I don’t have much information or memory of what the object shown in Figure 6 is, but the crack-initiation location in the center of the smoothest part of the fracture edge is clear. It looks like the reduced section could have been a D-ring groove. There is a shear lip going from 9-12-3. This indicates final separation. It’s hard to see a specific thumbnail, and it is clear there is a stress concentration (the groove) but no noticeable reversal of curvature of the crack front.

Figure 7 is interesting. It appears to have crack initiations all around the circumference of the thread root. There is clearly a stress concentration. It’s possible that the arc marked as the smaller crack grew first because it is smoother. After some crack growth, it’s possible that the bolt rotated. It was being used in a vertical position without clamping preload as a hanger in a paint line, if my memory serves me. Then the crack grew faster, either because they switched to hanging heavier parts or simply because of the reduced load-bearing area due to the first crack. On the other hand, the small crack could have happened second, with much lighter hanging parts.
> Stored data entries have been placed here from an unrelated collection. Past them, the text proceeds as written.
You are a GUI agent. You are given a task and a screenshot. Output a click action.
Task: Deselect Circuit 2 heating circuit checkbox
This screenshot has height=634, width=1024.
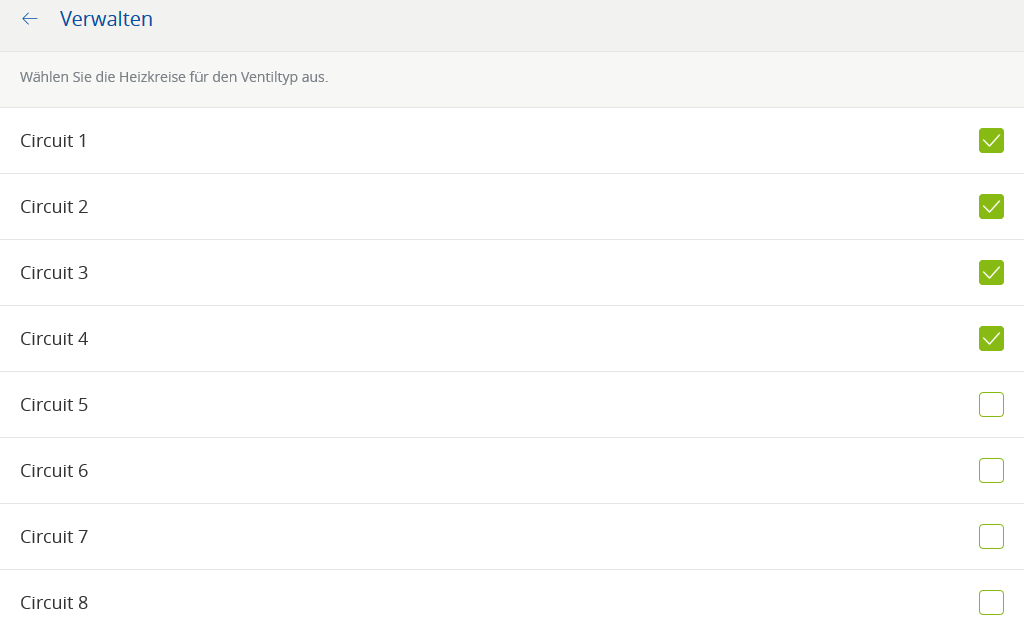tap(991, 207)
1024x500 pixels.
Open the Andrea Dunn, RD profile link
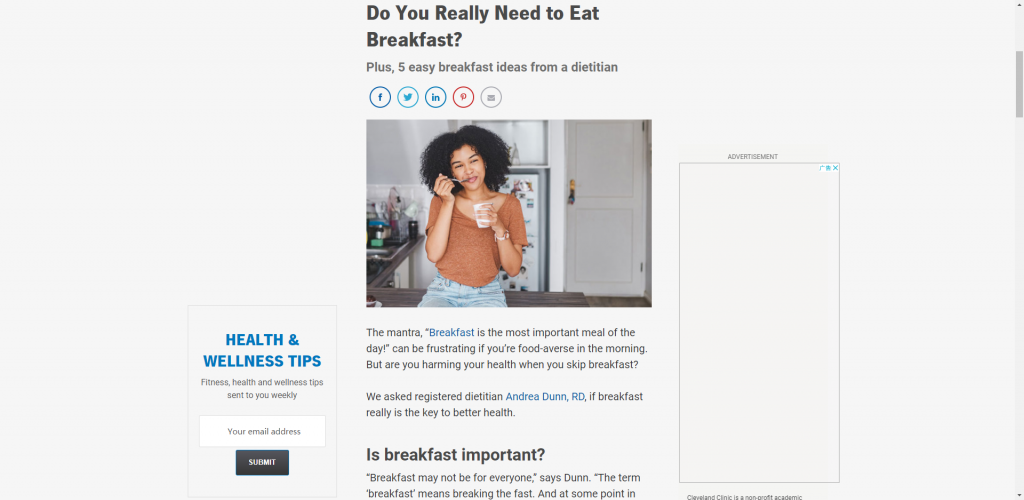(545, 396)
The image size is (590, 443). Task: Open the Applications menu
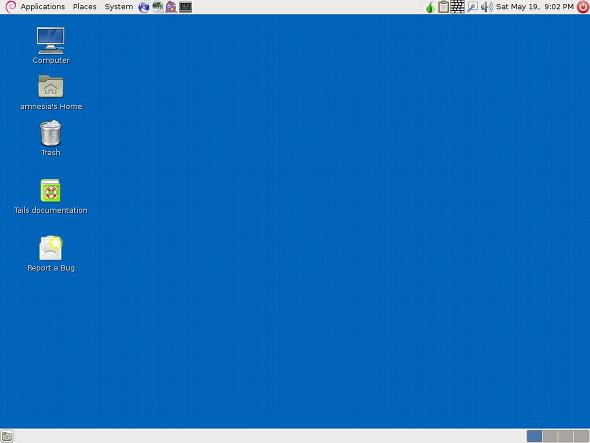[43, 7]
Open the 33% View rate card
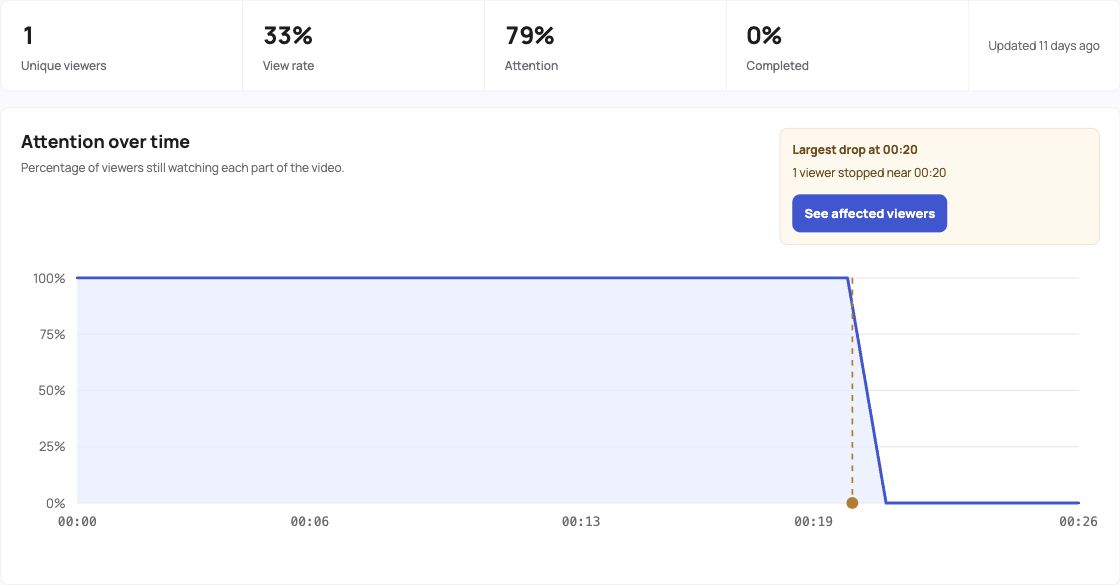Viewport: 1120px width, 585px height. (x=364, y=46)
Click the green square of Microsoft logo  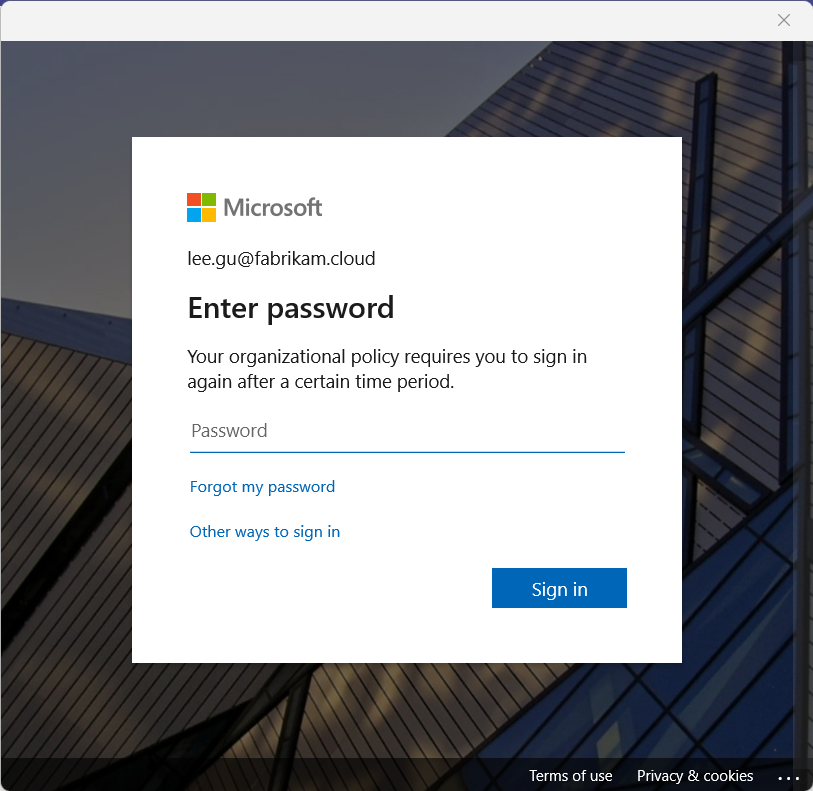coord(209,200)
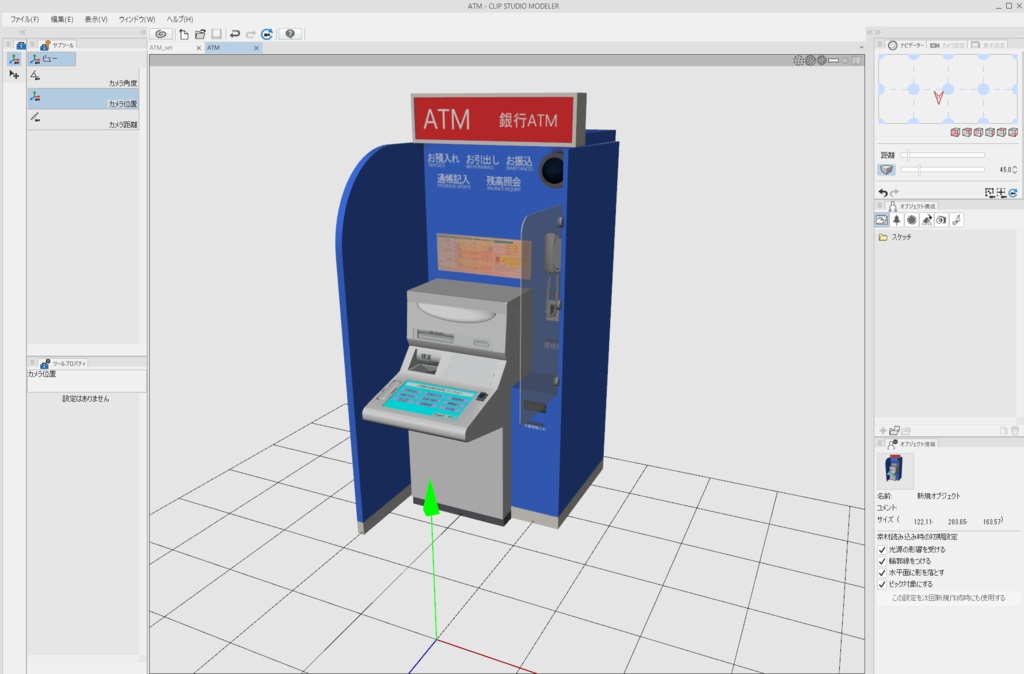The image size is (1024, 674).
Task: Select the tree icon in オブジェクト構成 panel
Action: click(x=896, y=220)
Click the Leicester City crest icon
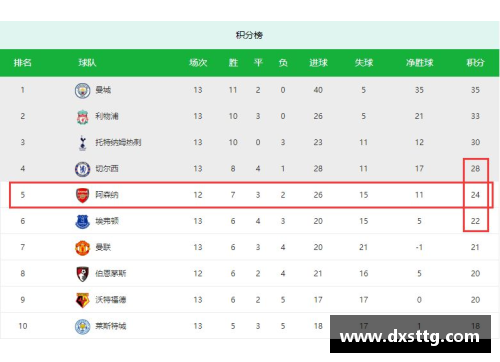Viewport: 500px width, 362px height. tap(82, 326)
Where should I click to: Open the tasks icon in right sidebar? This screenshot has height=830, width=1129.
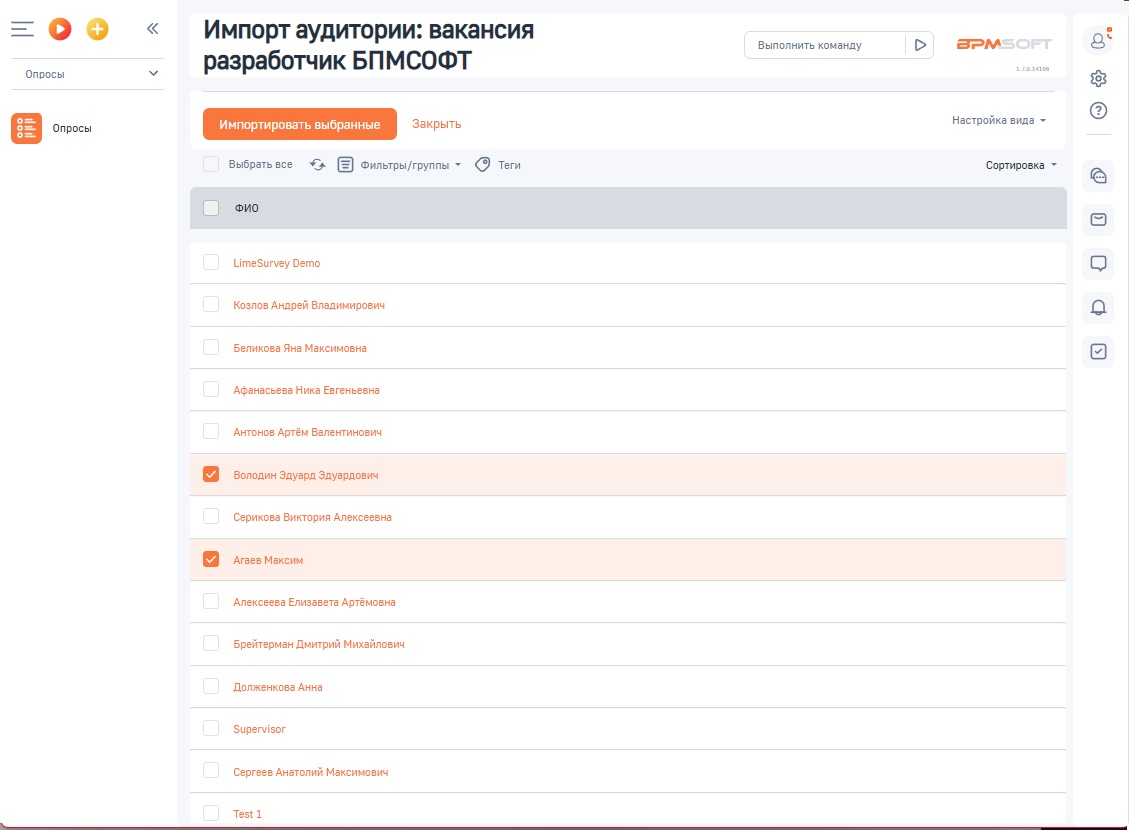[x=1097, y=352]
The final separation never appears to have reversed itself on either side of the crack.

Figure 8 is a photo that one of my students took of parts I inherited from another analyst who had a “museum of failure.” At last, we see a bolt, probably loaded in uniaxial tension, perhaps with a bit of bending, with a significant change of diameter AND an immediately adjacent threaded section. Here at last is the long-sought-after obvious case where the curvature of the crack front reversed itself. A brand-new fracture analyst might even confuse the small, almost-circular area for the initiation. But the black arrows show multiple ratchet marks, which are very reliable indicators of multiple fatigue initiations, across the diameter from this circular feature.

The bottom line on whether the fracture is giving you independent corroboration of whether and exactly how well the part was aligned is much more difficult than many people like to think.